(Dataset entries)
* * *

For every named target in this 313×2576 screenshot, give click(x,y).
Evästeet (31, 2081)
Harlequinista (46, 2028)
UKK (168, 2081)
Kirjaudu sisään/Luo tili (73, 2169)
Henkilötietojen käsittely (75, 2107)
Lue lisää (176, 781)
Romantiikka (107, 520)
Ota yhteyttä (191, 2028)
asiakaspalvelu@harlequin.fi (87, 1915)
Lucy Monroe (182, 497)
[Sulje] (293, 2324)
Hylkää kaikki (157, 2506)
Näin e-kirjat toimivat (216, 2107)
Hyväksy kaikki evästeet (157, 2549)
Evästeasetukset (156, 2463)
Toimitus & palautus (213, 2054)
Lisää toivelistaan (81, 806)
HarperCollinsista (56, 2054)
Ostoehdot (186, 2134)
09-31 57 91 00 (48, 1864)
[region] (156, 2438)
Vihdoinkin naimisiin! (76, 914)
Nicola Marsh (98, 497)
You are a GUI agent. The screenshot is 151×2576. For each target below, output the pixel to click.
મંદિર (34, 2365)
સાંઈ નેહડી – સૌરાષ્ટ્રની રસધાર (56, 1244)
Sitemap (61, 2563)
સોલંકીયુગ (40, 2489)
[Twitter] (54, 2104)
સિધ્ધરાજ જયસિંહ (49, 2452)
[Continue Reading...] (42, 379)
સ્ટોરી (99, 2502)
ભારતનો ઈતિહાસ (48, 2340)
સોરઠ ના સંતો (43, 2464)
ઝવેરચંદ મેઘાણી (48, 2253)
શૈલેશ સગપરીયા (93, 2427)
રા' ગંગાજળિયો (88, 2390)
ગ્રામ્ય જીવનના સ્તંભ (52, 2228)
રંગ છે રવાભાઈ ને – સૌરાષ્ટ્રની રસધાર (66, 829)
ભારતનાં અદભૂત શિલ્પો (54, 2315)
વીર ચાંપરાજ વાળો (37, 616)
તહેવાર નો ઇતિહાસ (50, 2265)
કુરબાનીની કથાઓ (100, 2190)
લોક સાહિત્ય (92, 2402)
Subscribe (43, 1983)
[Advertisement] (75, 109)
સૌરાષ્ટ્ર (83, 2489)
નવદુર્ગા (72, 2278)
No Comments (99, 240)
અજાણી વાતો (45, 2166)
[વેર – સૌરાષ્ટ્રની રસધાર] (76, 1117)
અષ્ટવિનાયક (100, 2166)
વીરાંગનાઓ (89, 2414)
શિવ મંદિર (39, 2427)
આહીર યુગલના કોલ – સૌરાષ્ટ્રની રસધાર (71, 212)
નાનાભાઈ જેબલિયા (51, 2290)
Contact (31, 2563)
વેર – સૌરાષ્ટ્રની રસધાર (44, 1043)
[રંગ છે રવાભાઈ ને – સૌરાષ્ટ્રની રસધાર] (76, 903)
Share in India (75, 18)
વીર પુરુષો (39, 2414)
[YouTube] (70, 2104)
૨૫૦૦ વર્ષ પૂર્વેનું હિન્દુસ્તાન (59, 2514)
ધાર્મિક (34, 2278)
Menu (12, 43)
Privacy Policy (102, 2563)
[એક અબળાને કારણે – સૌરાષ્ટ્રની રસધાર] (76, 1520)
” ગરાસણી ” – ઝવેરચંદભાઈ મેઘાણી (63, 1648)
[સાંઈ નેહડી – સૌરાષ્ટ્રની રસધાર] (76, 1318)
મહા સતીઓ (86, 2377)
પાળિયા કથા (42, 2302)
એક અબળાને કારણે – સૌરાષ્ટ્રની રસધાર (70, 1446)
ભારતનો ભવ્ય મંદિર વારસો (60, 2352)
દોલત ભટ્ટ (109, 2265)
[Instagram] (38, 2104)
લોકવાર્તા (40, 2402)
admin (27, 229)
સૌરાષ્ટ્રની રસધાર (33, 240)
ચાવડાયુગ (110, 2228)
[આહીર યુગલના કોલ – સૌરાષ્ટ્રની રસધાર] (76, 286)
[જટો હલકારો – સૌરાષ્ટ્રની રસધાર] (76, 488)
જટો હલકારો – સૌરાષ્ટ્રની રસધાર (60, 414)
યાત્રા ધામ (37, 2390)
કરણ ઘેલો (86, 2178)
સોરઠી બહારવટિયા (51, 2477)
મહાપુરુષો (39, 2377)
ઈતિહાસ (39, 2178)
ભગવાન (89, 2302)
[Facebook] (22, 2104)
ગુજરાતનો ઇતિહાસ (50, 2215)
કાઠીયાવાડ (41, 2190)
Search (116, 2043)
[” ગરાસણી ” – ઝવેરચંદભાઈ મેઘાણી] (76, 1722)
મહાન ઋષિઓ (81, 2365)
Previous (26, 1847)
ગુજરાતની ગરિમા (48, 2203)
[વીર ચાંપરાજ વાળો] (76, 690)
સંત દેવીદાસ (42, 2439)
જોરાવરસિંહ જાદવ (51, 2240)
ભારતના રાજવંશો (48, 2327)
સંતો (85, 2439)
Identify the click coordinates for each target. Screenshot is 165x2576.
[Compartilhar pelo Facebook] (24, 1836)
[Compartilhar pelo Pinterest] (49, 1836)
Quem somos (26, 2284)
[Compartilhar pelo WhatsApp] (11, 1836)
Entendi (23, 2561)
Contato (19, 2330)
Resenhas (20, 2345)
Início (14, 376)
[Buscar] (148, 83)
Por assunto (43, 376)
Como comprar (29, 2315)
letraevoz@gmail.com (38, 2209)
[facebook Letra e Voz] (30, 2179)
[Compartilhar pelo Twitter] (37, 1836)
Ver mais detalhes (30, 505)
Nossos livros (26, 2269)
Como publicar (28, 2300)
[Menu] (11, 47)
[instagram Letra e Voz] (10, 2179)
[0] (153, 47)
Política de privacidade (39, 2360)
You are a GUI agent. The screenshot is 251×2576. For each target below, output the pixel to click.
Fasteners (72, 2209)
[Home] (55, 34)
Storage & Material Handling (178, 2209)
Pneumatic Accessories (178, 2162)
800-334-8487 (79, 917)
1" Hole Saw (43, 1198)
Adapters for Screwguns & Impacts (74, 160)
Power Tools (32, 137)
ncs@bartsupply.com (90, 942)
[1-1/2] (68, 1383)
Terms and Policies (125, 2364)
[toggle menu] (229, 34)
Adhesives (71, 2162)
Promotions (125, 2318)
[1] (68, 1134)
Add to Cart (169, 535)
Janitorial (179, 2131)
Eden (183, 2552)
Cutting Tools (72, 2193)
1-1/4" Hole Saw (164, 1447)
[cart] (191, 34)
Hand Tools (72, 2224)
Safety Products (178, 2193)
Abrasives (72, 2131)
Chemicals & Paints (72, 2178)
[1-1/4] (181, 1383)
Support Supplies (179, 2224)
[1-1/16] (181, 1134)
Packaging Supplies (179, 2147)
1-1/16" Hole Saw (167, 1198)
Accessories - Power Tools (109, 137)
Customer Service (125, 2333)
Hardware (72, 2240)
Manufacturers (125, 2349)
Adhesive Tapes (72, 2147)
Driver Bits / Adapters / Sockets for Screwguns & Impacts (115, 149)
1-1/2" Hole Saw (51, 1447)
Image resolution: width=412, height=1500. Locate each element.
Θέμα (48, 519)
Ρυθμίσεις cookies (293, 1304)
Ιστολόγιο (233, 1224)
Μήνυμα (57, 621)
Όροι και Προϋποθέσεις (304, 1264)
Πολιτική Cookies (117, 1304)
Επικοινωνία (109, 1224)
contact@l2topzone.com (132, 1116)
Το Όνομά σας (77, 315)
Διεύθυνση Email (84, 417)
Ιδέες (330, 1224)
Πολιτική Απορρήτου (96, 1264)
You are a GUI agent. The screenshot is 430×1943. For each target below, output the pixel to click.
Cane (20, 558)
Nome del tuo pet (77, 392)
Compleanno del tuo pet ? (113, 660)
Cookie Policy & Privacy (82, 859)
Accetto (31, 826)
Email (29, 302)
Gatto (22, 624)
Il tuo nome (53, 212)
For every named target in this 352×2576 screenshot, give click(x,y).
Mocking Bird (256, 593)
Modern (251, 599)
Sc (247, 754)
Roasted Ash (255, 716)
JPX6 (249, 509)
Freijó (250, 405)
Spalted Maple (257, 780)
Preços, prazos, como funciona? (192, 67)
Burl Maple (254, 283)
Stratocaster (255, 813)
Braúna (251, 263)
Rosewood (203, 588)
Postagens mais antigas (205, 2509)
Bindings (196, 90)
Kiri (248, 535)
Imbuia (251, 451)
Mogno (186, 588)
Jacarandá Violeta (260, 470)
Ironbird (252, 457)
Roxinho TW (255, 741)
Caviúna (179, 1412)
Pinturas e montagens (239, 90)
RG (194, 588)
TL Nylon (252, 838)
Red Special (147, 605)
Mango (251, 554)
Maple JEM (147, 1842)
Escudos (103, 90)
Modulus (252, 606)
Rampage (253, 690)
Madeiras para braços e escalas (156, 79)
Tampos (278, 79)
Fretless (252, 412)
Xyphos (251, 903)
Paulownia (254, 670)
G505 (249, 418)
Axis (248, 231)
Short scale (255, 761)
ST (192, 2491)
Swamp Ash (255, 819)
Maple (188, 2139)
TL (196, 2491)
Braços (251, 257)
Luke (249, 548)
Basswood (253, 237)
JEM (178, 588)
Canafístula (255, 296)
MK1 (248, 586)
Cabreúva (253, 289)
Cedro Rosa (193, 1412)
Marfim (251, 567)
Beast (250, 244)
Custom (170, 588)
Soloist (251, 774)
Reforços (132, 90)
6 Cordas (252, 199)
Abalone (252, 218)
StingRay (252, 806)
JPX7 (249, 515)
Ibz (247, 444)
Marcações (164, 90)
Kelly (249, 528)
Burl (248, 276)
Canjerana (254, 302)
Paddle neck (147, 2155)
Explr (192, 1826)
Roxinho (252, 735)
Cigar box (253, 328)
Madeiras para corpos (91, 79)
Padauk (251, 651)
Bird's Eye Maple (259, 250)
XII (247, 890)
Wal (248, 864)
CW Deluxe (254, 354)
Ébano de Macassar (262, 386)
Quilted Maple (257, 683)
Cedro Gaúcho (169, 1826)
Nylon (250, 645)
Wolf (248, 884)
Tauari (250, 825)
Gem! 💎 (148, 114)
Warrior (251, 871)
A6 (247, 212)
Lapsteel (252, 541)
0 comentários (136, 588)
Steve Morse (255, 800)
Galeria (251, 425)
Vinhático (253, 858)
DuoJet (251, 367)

* * *

* _WHAT TO PRODUCE_:
If the string "below" is in a line of the entries, pick that line out.

* _WRITTEN SOLUTION_:
You are a GUI agent. The screenshot is 151×2576. For each target below, output the pixel to click.
You are a GUI agent. The screenshot is 251×2576. For each target below, output the pixel to click.
You are a GUI agent. The screenshot is 430×1943. For each target below, output the pixel to click.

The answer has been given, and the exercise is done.